### Direction 1
In the QDA notebook, translate this item describing the training function's outputs into Spanish and leave the math notation unchanged: "provides : $pi$ (vector $K, 1$ of class proportions), $mu$ (estimated expectation matrix $K, p$), $Sig$ (estimated covariance matrices $p, p, K$)".
### Direction 2
Carry on the QDA notebook from the point at which it stops.

### Selected extract
______________________________
In [1]:
import pandas as pd
import collections
import numpy as np
import matplotlib.pyplot as plt
np.seterr(divide='ignore', invalid='ignore')

from sklearn.metrics import confusion_matrix, classification_report, precision_score
from sklearn.decomposition import PCA

The function for training `QDA` :
- takes the inputs : $X_{app}$ (training input matrix $n, p$), $z_{app}$ (binary class indicator matrix $n, K$), $m_{prior}$ (Gaussian prior expectation matrix $K, p$), $df_{exp}$ (Gaussian prior shrinkage parameter), $S_{prior}$ (covariance matrix $p, p, K$ for the inverse -Wishart prior), $df_{cov}$ (degree of freedom of the inverse-Wishart prior)
- provides : $pi$ (vector $K, 1$ of class proportions), $mu$ (estimated expectation matrix $K, p$), $Sig$ (estimated covariance matrices $p, p, K$)

In [2]:
def QDA(Xapp, zapp, mprior, df_exp, Sprior, df_cov):
    n, p, K =  Xapp.shape[0], Xapp.shape[1], zapp.shape[1]
    pi = np.zeros(K)
    mu = np.zeros((K, p))
    B = np.zeros((p, p, n))
    Sig = np.zeros((p, p, K))
    
    pi = np.mean(zapp, axis=0)
    for j in range(K):
        mu[j, :] = (sum(zapp[i, j] * Xapp[i, :] for i in range(n)) 
                    + df_exp * mprior[j, :]) / (sum(zapp[:, j]) + df_exp)
        
        for i in range(n):
            temp = (Xapp[i, :] - mprior[j, :]).reshape((p, -1))
            B[:, :, i] = temp @ temp.T
        
        Sig[:, :, j] = (sum((zapp[i, j] * B[:, :, i]) for i in range(n)) + 
                        df_exp * (mu[j, :] - mprior[j, :]) @ (mu[j, :] - mprior[j, :]).T + 
                        Sprior[:, :, j]) / (sum(zapp[:, j]) + df_cov + p + 2)
        U, S, V = np.linalg.svd(Sig[:, :, j], full_matrices=True)
        Sig[:, :, j] = np.diag(S)
        print("min {}".format(min(S)))
    return pi, mu, Sig

In [3]:
def QDA_without_prior(Xapp, zapp):
    n, p, K =  Xapp.shape[0], Xapp.shape[1], zapp.shape[1]
    pi = np.zeros(K)
    mu = np.zeros((K, p))
    B = np.zeros((p, p, n))
    Sig = np.zeros((p, p, K))
    
    pi = np.mean(zapp, axis=0)
    for j in range(K):
        mu[j, :] = sum(zapp[i, j] * Xapp[i, :] for i in range(n))
        
        for i in range(n):
            temp = (Xapp[i, :] - mu[j, :]).reshape((p, -1))
            B[:, :, i] = temp @ temp.T
        
        Sig[:, :, j] = sum((zapp[i, j] * B[:, :, i]) for i in range(n))
        U, S, V = np.linalg.svd(Sig[:, :, j], full_matrices=False)
        Sig[:, :, j] = np.diag(S)
        print("min {}".format(min(S)))
______________________________
### Collected data
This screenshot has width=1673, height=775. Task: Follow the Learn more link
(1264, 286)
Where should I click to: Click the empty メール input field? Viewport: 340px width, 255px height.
______________________________
### Result 1
proporciona: $pi$ (vector $K, 1$ de proporciones de clase), $mu$ (matriz de esperanzas estimada $K, p$), $Sig$ (matrices de covarianza estimadas $p, p, K$)

### Result 2
    return pi, mu, Sig

The function for evaluating test set `evaluation` :
- takes the inputs : $X_{tst}$ (test input matrix $n, p$), $pi$ (vector $K, 1$ of class proportions), $mu$ (estimated expectation matrix $K, p$), $Sig$ (estimated covariance matrices $p, p, K$)
- provides : $prob$ (matrix $n, K$ of estimated class posterior probabilities) and $pred$ (vector $n, 1$ of corresponding decisions)

In [4]:
def evaluation(Xtst, pi, mu, Sig):
    n, p, K = Xtst.shape[0], Xtst.shape[1], len(pi)
    prob = np.zeros((n, K))
    pred = np.zeros(n)
    
    f = lambda x, mu, Sig: (2 * np.pi)**(-n/2) * np.linalg.det(Sig)**(-1/2) * np.exp((-1/2) * 
                                                                                     (x - mu).T
                                                                                     @ np.linalg.inv(Sig)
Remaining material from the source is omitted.